“I am sorry about my fear”

I am sorry about my fear
it was my mind’s way
of avoiding pain

I know you loved me
you asked me to stay
that made me want to leave

I loved the feel of your
body beneath mine
it was always best

in the morning, the sun
on your skin, the bottles
of Speakeasy beer on the floor

by the bed, but the burning
inside my heart was not
passion, but fear

and the beer smelled
and the sun was too bright
and I just wanted to be without

* * * * *

This poem is in response to a prompt at Big Tent Poetry that begins “I am sorry about…”. I also used a Prompt Mash-Up from Not Without Poetry:

The following prompts are from Bill Alton. Use them as titles, opening lines, or combine all of them into a single poetic form.

1. My body is a speakeasy.
2. Morning comes without the sun.
3. I loved him most when he asked me to leave.
4. Pain is the mind’s way of burning through fear.

Process Notes: I took all of the nouns from the sentences above (body, speakeasy, morning, sun, pain, mind’s way, and fear),  some of the verbs (loved, asked, leave), one adjective (burning) and one preposition (without).

24 thoughts on ““I am sorry about my fear”

  1. Viv, thank you. You ask a great question. And I love the phrase “expressed this beautifully”.

    Tilly, yes, isn’t that awareness ironic?

    Ron, thank you. I know how I imagine that scene in my head. Glad it works for you too.

    Judy, I think you nailed it there, the difference between the head and the heart.

    Paula, thanks. Glad you liked it.

    Mary, yes, that other irony, that we can get something beautiful out of pain.


  2. Amy, I agree. As I read this one again – it seems much more of a downer than my other poems – like it’s lacking something – which I think it is – I think it’s that feeling/thought process of a much, much younger me that I was trying to tap into.

    earlybird, thank you. I like that second stanza too. Sometimes you can paint an image and sometimes you can just say something.


  3. M.A.S., thanks.
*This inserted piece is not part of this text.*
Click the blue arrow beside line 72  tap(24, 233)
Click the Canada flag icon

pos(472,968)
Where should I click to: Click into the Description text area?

I’m glad you liked that last stanza. “Speakeasy” struck me as the word that was going to be the hardest to incorporate.

    Irene, thanks. I’m pleased with that last stanza myself, particularly the last line. Glad it worked for you too.

    Mike, thank you for your thoughtful comment. If we don’t face our pain and fears, then we can’t find the strength of the spirit within us.
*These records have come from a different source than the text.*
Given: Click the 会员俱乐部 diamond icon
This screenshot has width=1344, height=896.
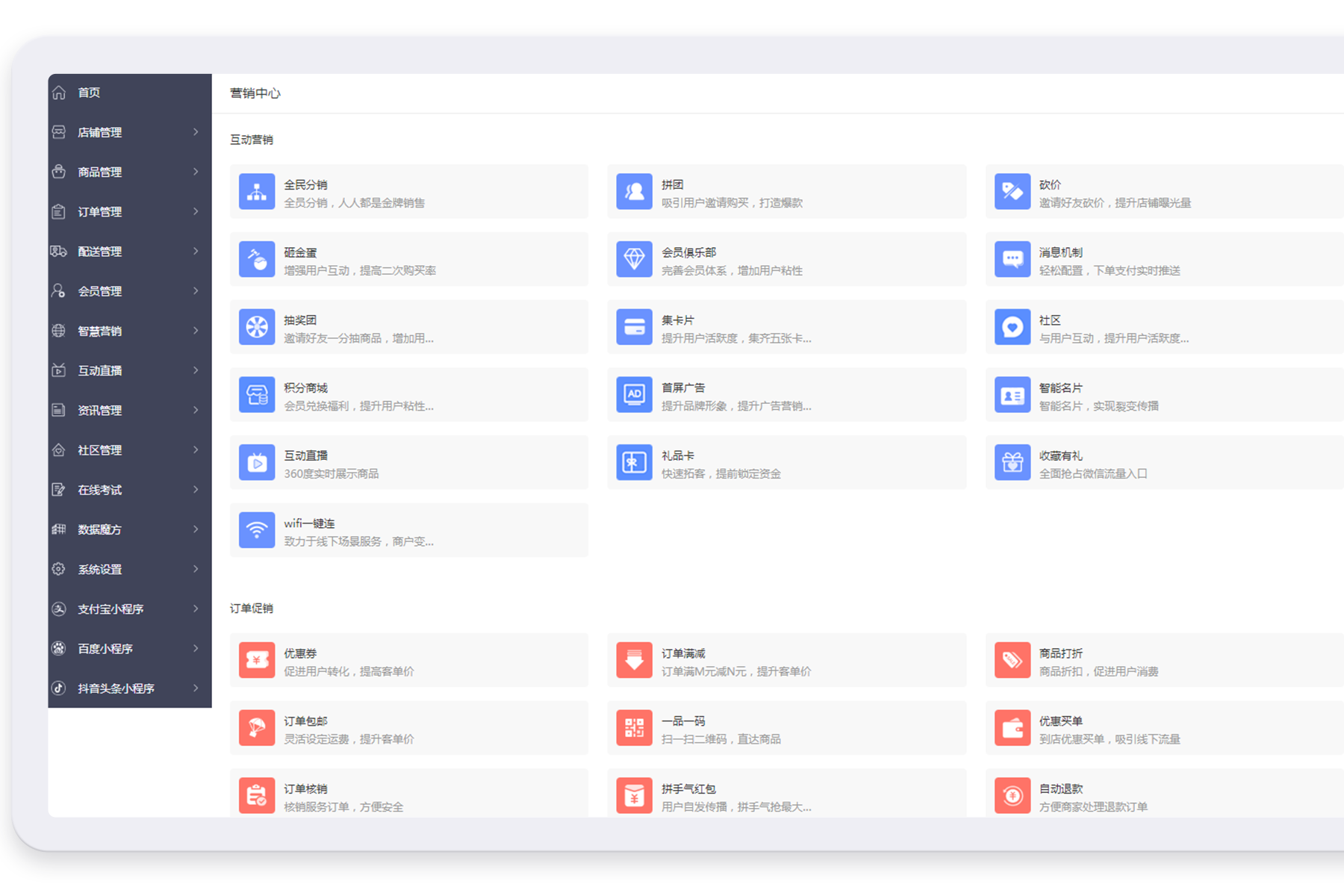Looking at the screenshot, I should tap(634, 260).
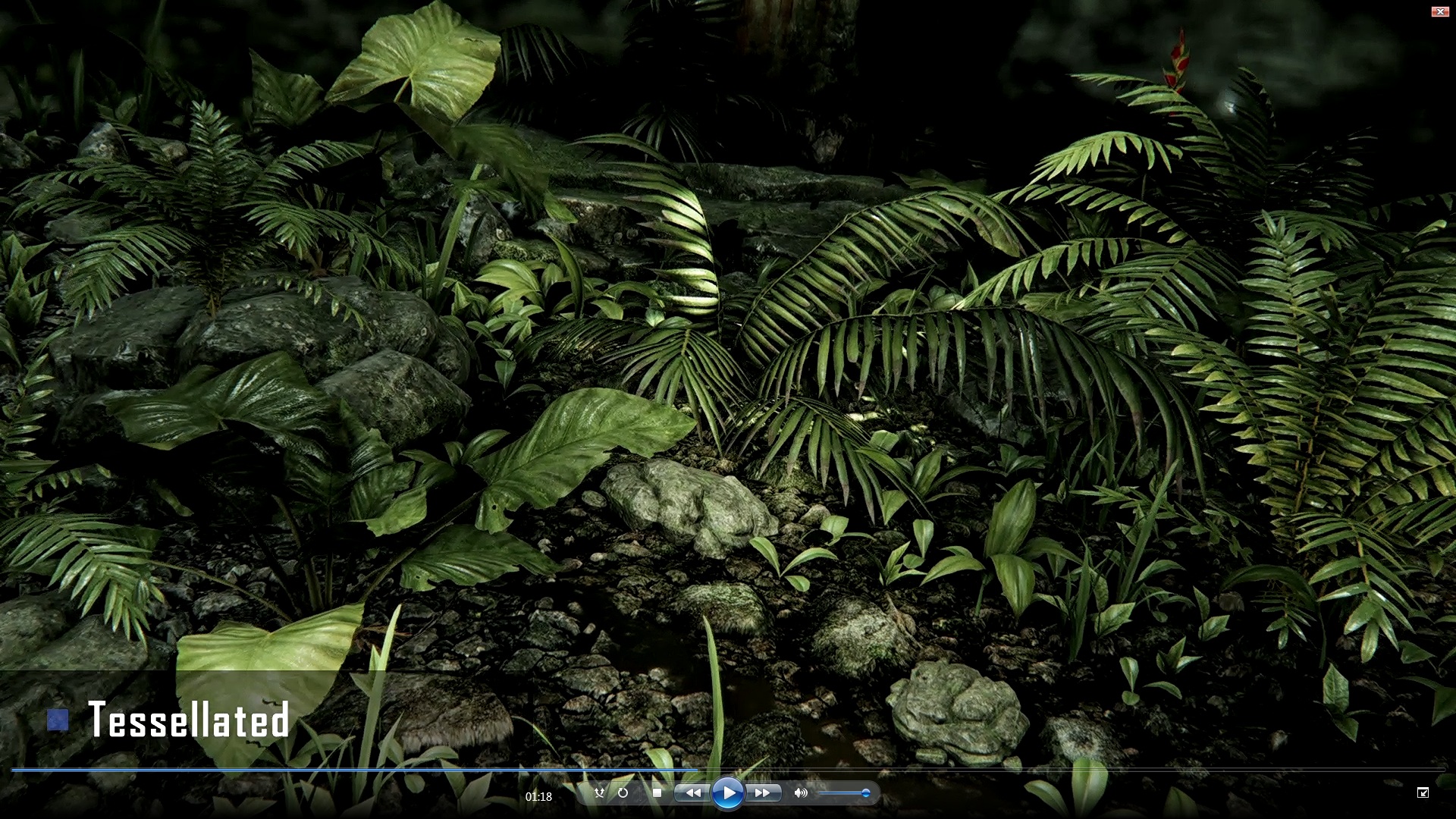The width and height of the screenshot is (1456, 819).
Task: Click the Tessellated caption text
Action: 189,721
  4. This is a brilliant piece, surprisingly coherent and perfected considering the prompt process used to create it. Really good! I spent the first quarter-century of my life in fear and this is SO how I felt. Again, brilliant.


  5. I don’t think this poem is lacking or missing anything. It speaks of what we long for, but fear beyond all else, and how acting on the fear leaves us without. We do it again and again, always confused by our own seemingly perverse actions. We avoid pain only to wrap ourselves up in that very reality. I think this is a magnificent exploration of all of that.



  6. Kim, thank you. I, too, am surprised how something coherent comes into being as I try to connect words like that, but it’s a process that seems to work for me. I love the word “brilliant”.

    Laurie, thanks for the kind words. Glad the images worked. Luckily, I don’t have that fear anymore; that was a long time ago for me.

    Briarcat, I don’t miss it either. Thanks for stopping by.

    Elizabeth, you humble me. Your words are so thoughtful, kind, and eloquent. I’m just going to say “thank you”.


  7. Speakeasy was a word with stickers for me, barbs, pulled me in even if uneasily. Old-fashioned but interesting. The whole combination was interesting & full of lots of senses. It works.


  8. Deb, thank you. I think speakeasy is such a great word. It brings up associations; and if you look at it as a compound word, there’s even more going on there. I’m gratified that you think it works.